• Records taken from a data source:
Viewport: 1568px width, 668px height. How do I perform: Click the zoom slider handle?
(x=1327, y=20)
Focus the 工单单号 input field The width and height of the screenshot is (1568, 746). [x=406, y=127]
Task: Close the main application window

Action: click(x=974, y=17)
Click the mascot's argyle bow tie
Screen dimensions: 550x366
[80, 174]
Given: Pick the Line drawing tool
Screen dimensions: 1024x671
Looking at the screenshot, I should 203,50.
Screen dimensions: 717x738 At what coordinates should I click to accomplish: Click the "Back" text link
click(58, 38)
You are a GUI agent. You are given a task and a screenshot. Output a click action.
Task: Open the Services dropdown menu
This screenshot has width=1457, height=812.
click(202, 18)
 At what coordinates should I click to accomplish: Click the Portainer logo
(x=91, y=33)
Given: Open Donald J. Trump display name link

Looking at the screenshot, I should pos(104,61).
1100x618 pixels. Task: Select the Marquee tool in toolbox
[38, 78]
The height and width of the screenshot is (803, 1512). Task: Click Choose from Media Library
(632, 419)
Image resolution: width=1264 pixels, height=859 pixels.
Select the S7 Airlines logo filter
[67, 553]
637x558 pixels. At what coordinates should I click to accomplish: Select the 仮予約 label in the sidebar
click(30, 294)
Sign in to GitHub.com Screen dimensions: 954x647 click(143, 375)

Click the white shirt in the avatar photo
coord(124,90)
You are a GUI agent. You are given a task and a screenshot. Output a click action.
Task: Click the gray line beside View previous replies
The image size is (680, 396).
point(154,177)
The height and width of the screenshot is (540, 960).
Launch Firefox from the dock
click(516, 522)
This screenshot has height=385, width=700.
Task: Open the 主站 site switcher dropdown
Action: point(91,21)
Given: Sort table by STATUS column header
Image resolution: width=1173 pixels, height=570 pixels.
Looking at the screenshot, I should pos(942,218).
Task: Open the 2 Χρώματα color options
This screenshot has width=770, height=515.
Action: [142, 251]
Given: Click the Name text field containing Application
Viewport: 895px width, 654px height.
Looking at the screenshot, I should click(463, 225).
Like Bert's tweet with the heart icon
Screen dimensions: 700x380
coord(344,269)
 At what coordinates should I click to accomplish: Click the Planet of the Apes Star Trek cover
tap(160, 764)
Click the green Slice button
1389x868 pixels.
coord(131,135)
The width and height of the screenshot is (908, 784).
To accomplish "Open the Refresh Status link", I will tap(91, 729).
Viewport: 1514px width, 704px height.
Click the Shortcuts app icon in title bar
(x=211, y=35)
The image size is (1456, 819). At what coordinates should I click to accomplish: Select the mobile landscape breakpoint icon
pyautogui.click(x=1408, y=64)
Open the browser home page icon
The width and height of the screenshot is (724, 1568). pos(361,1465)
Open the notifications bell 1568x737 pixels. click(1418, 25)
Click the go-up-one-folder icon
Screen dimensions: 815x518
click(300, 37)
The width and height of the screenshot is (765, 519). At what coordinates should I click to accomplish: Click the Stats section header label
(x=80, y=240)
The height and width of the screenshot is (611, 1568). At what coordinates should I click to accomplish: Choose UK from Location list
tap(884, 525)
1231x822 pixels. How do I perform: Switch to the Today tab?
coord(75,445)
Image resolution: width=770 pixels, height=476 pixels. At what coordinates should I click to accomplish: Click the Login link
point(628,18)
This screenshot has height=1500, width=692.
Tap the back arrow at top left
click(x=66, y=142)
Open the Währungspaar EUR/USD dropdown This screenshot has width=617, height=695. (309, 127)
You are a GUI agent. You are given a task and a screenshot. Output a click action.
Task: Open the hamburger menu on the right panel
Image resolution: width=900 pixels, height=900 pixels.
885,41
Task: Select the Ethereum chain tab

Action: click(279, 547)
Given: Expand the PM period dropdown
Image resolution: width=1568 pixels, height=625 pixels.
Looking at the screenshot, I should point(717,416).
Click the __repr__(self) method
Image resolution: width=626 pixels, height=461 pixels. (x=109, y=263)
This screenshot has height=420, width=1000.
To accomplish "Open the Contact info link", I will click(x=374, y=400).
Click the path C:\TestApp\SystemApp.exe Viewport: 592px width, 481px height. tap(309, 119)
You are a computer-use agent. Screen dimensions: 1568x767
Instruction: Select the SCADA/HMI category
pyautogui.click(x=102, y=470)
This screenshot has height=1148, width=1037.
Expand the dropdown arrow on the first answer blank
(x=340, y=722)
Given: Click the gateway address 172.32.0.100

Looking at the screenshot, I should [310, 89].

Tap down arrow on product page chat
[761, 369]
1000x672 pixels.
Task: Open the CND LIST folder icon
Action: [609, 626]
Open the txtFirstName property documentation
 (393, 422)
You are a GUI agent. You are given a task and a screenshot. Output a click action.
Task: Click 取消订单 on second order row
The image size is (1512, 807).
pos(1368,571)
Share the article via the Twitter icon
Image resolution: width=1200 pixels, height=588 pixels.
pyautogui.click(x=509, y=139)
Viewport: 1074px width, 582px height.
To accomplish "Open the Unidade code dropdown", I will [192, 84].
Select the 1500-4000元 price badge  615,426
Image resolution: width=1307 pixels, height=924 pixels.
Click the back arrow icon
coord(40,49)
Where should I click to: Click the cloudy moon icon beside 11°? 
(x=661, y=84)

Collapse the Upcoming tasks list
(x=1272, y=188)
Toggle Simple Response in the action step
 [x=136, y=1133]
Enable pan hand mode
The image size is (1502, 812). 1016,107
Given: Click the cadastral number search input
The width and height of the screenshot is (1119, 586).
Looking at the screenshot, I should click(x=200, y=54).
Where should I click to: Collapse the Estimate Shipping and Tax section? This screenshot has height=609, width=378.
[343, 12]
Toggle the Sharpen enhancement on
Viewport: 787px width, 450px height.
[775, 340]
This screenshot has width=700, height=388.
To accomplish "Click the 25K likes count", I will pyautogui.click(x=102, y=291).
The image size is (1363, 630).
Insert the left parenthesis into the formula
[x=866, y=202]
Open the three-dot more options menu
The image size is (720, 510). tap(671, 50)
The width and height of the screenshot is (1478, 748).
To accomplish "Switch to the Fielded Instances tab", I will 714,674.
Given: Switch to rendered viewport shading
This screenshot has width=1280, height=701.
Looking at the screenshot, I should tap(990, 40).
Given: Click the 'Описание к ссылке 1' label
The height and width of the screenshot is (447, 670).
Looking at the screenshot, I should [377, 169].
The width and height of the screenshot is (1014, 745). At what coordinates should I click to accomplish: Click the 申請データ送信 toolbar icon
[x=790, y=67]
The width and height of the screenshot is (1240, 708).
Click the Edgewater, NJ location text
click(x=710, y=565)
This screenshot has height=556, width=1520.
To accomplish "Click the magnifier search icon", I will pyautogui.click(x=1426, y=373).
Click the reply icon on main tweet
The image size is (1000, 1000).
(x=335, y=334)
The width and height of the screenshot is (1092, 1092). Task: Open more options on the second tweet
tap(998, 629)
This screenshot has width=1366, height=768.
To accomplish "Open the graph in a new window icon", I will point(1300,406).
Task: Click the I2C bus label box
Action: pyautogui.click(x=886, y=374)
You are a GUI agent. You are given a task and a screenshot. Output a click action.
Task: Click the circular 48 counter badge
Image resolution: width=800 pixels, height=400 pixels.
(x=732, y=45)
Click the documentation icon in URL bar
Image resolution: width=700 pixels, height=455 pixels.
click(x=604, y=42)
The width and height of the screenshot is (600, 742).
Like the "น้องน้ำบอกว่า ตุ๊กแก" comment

• What is being asked: How many lines of the material above contain the word "window"? Reply with the number alone.

• Result for this task: 2